+++ GIVEN INFORMATION
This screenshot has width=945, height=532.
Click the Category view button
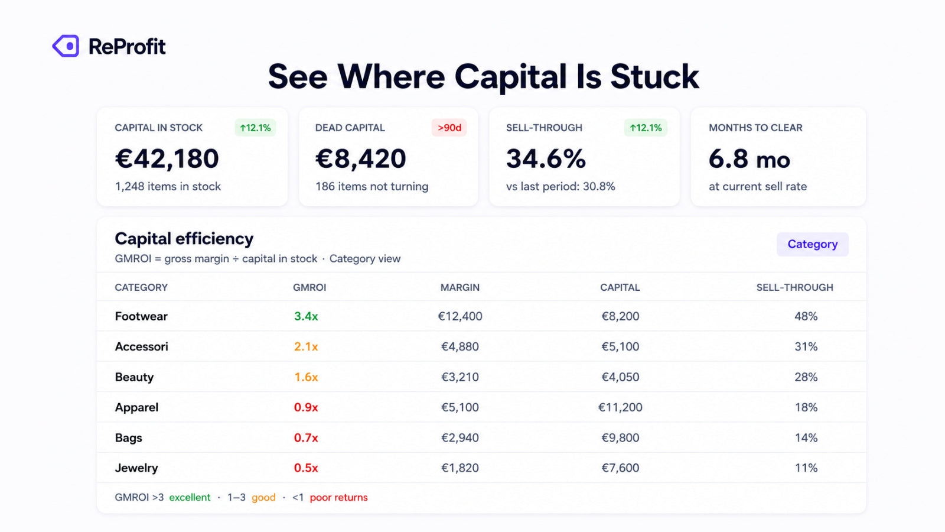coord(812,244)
++++++
+++ GIVEN INFORMATION
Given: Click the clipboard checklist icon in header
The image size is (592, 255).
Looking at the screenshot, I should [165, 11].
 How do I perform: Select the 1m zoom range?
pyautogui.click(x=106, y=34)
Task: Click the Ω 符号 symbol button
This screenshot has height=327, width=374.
++++++
* [WRITTEN PROBLEM]:
Substitute "clipboard icon" for "clipboard checklist icon" in the lines starting with the line containing "Given: Click the" and going on through the line containing "This screenshot has height=327, width=374.", and give only those lines, unchanged otherwise.

* [ANSWER IN FULL]:
Given: Click the clipboard icon in header
The image size is (592, 255).
Looking at the screenshot, I should [165, 11].
 How do I perform: Select the 1m zoom range?
pyautogui.click(x=106, y=34)
Task: Click the Ω 符号 symbol button
This screenshot has height=327, width=374.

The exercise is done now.